Commercial Farmers' Union of Zimbabwe

Commercial Farmers' Union of Zimbabwe

***The views expressed in the articles published on this website DO NOT necessarily express the views of the Commercial Farmers' Union.***

SA joins SADC in protecting unlawful land reform

SA joins SADC in protecting unlawful land reform

By Alex Bell
25 May 2011

South Africa has joined the rest of the Southern African Development 
Community (SADC) in appearing to protect Robert Mugabe’s unlawful land grab 
campaign, in another blow for dispossessed farmers.

South Africa’s Constitutional Court has this week dismissed a final attempt 
by a farmer who lost land in Zimbabwe, to seek compensation for his losses. 
Crawford von Abo, a South African citizen, was left penniless when his 14 
farms in Zimbabwe were destroyed by land invasions under Mugabe’s land grab 
scheme. Since 2008 Von Abo has tried to get the South African government to 
take diplomatic steps to address the violation of his rights in Zimbabwe, 
arguing that as a citizen his government should have protected him.

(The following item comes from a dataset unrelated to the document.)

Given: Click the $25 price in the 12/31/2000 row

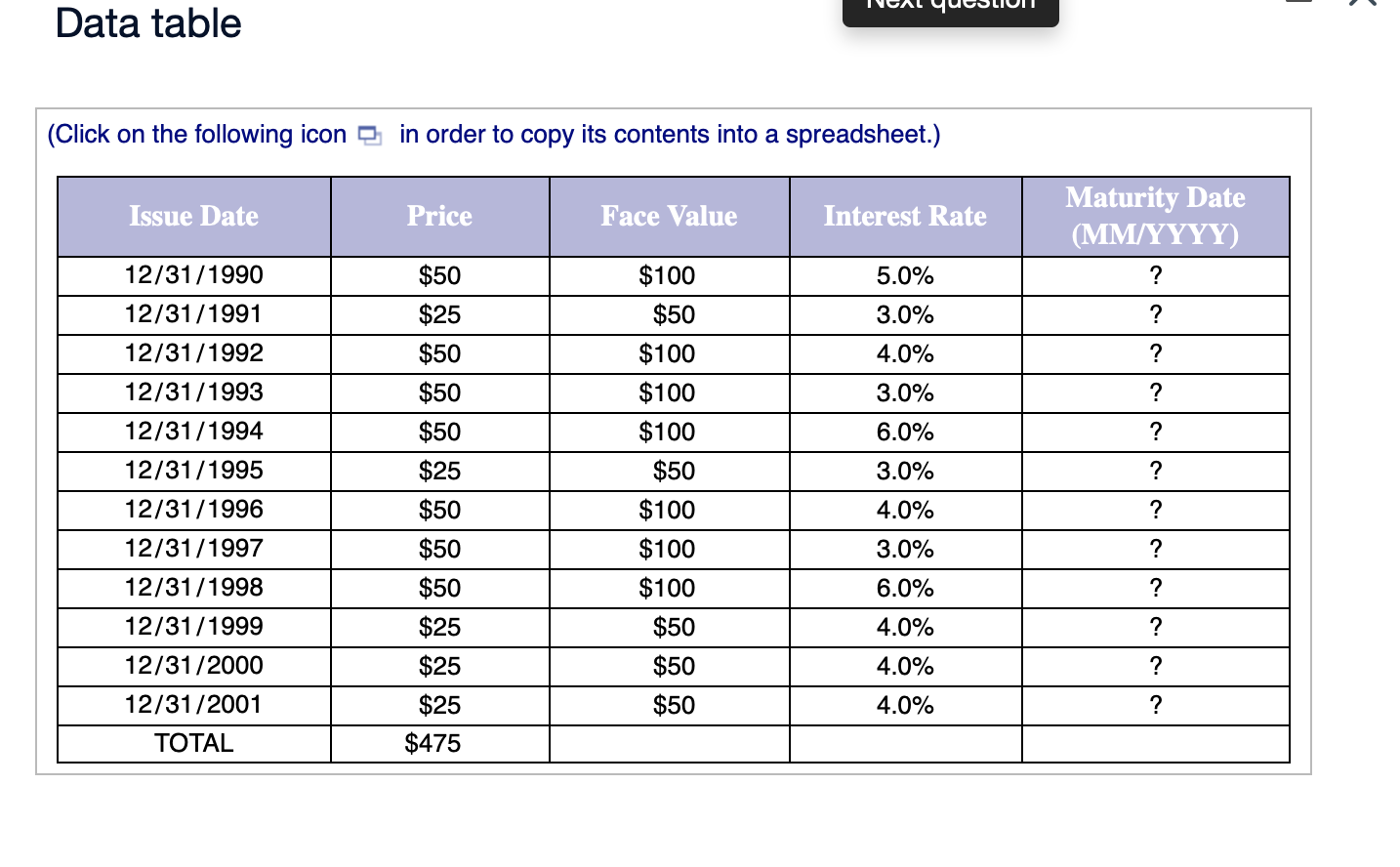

In February 2010 the High Court found that the South African government had 
a constitutional obligation to provide diplomatic protection and ordered 
that it had 60 days to take all necessary steps to have Von Abo’s violation 
of rights by Zimbabwe remedied.

But the Supreme Court of Appeal has since said that although South Africa’s 
response to Von Abo’s plight was ‘inappropriate’, the High Court made ‘vital 
mistakes of law’ when it made its decision last year. Von Abo then made an 
application to the Constitutional Court, stating that the Supreme Court of 
Appeal’s ruling was unconstitutional.

This application has now been dismissed, effectively ending Von Abo’s 
battle. Observers have said that this lets South Africa off the hook for not 
protecting its citizens affected by the illegal land seizures, and also 
prevents any potential diplomatic squabbles with Mugabe.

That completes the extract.